§ **Selected excerpt**:
* * * * * * *

Does this get anywhere near your requirements?

The behaviour falls somewhere between ExecutionAndPublication and PublicationOnly.

While the initializer is in-flight all calls to Value will be handed the same task (which is cached temporarily but could subsequently succeed or fail); if the initializer succeeds then that completed task is cached permanently; if the initializer fails then the next call to Value will create a completely new initialization task and the process begins again!

public sealed class TooLazy<T>
{
    private readonly object _lock = new object();
    private readonly Func<Task<T>> _factory;
    private Task<T> _cached;

    public TooLazy(Func<Task<T>> factory)
    {
        if (factory == null) throw new ArgumentNullException("factory");
        _factory = factory;
    }

    public Task<T> Value
    {
        get
        {
            lock (_lock)
            {
                if ((_cached == null) ||
                    (_cached.IsCompleted && (_cached.Status != TaskStatus.RanToCompletion)))

* * * * * * *

§ **Activities**:
1/ Print the passage of the lazy-initialization post from "public TooLazy(Func<Task<T>> factory)" to "lock (_lock)".
2/ According to the lazy-initialization post, between which two behaviors does the TooLazy class fall?
3/ Using the lazy-initialization post, explain why a failed initializer does not leave later calls to Value stuck with that failure.

[Collected data entries]
* * * * * * *

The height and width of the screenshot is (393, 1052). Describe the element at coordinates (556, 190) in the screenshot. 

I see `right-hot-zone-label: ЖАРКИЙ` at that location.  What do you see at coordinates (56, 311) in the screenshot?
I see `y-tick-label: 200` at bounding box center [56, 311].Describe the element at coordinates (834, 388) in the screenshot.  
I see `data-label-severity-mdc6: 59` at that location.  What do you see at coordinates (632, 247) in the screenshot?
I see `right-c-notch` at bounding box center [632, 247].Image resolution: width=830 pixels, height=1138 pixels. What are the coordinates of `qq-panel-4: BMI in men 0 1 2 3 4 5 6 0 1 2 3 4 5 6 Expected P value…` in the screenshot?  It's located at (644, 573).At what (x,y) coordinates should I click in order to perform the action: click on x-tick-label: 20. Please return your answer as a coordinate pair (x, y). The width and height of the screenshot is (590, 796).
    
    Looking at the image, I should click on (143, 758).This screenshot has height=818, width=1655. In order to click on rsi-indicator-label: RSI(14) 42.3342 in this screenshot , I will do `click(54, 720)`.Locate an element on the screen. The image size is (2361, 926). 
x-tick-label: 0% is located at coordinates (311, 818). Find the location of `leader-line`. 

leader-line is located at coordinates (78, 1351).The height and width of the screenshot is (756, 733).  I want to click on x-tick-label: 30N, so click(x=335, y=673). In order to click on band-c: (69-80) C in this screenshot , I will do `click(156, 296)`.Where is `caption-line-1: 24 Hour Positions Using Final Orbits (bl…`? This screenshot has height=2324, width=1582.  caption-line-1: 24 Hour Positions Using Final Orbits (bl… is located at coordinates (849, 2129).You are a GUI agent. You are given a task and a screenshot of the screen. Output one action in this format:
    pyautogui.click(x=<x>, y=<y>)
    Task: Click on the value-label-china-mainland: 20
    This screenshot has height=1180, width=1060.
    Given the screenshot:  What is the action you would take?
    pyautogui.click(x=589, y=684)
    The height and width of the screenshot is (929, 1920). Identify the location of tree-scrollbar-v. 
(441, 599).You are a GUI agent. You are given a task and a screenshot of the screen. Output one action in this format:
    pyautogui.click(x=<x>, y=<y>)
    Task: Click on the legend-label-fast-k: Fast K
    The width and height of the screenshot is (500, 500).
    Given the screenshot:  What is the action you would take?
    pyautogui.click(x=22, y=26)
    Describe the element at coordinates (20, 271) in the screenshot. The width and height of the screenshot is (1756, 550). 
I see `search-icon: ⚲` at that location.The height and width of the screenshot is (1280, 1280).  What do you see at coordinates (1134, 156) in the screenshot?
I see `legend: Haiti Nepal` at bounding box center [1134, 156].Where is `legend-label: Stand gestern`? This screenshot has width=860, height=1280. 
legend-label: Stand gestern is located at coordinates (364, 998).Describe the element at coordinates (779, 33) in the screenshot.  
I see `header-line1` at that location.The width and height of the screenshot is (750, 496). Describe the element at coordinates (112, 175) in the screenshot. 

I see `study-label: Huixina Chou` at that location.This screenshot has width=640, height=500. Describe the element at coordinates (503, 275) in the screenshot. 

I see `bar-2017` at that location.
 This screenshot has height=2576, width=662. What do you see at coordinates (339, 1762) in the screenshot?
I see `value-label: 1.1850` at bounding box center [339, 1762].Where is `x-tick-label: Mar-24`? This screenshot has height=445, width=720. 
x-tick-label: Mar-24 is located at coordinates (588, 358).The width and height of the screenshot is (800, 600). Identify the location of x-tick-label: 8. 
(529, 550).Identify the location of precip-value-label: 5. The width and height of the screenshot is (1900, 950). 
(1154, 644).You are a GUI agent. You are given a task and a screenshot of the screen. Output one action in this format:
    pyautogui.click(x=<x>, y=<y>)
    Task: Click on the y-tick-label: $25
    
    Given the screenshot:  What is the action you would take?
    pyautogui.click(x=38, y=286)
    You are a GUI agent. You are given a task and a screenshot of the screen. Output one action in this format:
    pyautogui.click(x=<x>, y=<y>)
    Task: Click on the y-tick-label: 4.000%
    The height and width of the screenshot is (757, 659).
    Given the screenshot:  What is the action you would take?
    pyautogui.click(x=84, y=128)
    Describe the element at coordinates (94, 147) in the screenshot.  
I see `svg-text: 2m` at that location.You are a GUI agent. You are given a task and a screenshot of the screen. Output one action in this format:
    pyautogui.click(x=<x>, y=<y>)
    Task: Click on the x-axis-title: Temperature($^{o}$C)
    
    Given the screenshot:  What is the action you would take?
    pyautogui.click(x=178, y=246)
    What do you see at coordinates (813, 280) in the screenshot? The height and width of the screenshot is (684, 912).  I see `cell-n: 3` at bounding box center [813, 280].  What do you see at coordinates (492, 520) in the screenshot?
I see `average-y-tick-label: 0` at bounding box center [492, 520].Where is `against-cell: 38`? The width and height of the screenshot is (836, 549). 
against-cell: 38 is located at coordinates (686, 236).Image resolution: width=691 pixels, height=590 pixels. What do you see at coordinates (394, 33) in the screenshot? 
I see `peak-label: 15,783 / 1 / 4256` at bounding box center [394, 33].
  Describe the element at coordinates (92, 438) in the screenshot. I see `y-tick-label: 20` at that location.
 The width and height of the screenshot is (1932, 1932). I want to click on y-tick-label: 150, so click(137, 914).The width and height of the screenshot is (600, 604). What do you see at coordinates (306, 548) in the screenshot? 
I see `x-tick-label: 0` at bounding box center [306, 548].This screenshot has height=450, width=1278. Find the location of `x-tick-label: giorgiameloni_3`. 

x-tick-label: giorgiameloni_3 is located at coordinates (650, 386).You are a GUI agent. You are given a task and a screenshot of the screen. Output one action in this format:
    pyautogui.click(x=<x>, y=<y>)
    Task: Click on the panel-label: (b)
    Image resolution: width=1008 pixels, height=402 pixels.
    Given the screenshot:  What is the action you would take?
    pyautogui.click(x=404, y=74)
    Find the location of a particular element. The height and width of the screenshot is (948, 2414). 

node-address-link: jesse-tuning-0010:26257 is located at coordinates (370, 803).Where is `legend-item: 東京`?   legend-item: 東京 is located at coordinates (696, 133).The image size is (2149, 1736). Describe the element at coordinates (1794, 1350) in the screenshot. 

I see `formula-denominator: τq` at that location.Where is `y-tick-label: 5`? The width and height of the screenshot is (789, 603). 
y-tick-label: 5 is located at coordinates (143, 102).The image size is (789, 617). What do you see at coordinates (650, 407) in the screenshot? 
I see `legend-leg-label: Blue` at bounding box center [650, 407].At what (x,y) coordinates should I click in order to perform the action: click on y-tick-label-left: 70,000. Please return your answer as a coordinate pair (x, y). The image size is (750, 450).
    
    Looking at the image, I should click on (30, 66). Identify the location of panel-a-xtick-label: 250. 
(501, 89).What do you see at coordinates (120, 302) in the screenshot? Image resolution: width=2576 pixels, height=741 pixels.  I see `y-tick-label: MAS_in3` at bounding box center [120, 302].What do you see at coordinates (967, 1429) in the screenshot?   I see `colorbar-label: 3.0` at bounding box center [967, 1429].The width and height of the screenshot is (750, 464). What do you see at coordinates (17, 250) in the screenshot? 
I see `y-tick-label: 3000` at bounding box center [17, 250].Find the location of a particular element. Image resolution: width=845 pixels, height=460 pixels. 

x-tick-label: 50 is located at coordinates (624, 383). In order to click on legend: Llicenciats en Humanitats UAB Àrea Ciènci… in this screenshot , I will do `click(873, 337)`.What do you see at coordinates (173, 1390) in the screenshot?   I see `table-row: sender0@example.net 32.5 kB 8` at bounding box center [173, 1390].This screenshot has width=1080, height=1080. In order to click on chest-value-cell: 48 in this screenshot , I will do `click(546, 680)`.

* * * * * * *

§ **Exercise solutions**:
1/
public TooLazy(Func<Task<T>> factory)
    {
        if (factory == null) throw new ArgumentNullException("factory");
        _factory = factory;
    }

    public Task<T> Value
    {
        get
        {
            lock (_lock)

2/ It falls between ExecutionAndPublication and PublicationOnly.

3/ Only a task that succeeds is cached permanently. If the initializer fails, the next call to Value creates a completely new initialization task, and the process begins again.